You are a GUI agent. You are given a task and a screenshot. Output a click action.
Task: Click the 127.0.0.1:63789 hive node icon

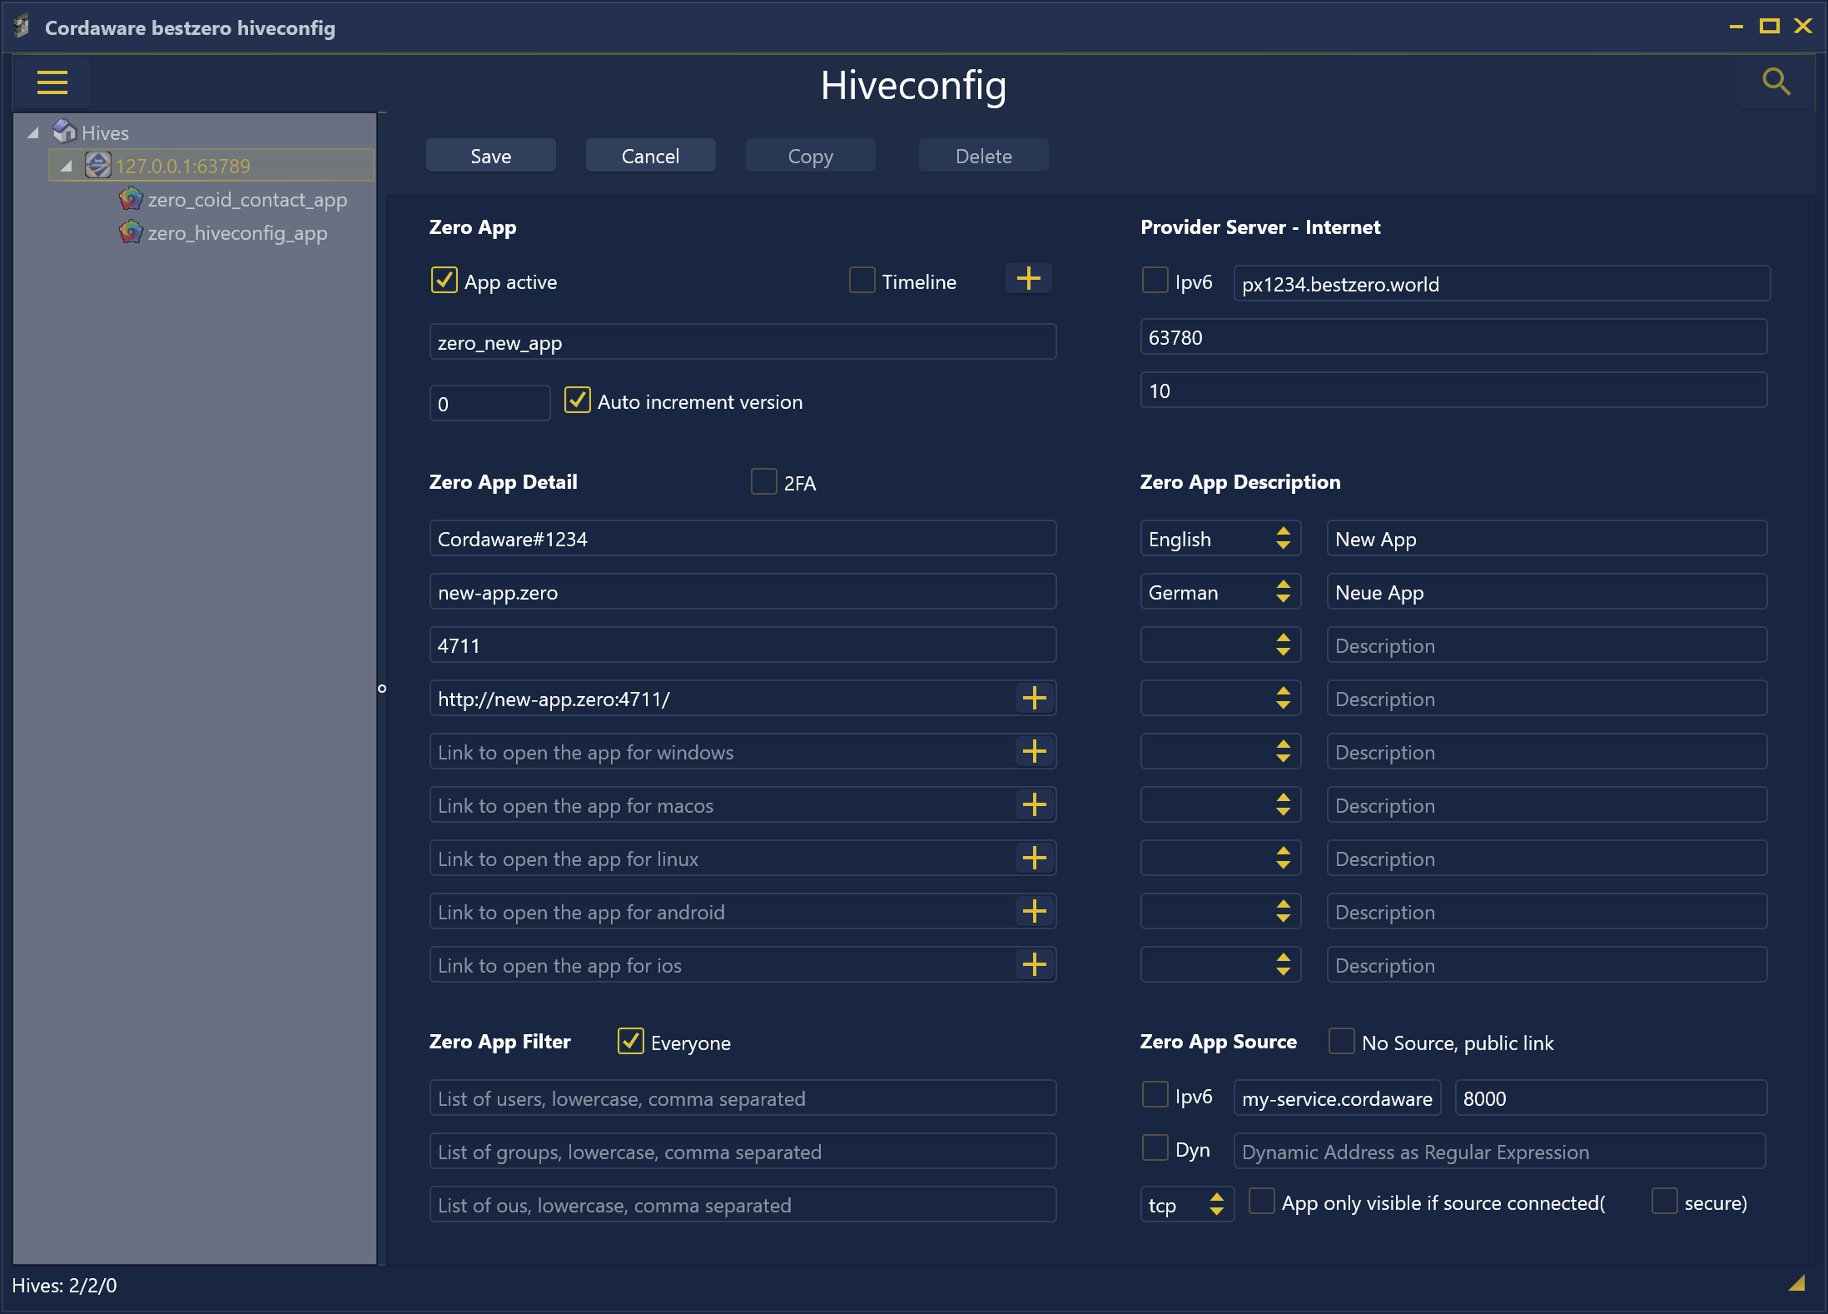(99, 166)

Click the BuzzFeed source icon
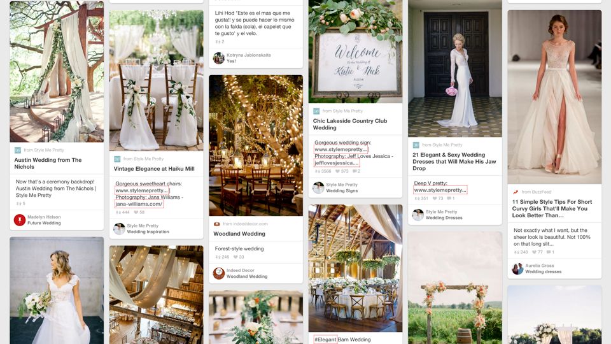pos(516,192)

THE PROBLEM — Whenever images occur above, omit them and retype each line exactly as it stands.

RESPONSE FOR THIS EXERCISE —
You are a GUI agent. You are given a task and a screenshot. Output a click action.
Task: Click the 127.0.0.1:63789 hive node icon

(99, 166)

Click the BuzzFeed source icon
pos(516,192)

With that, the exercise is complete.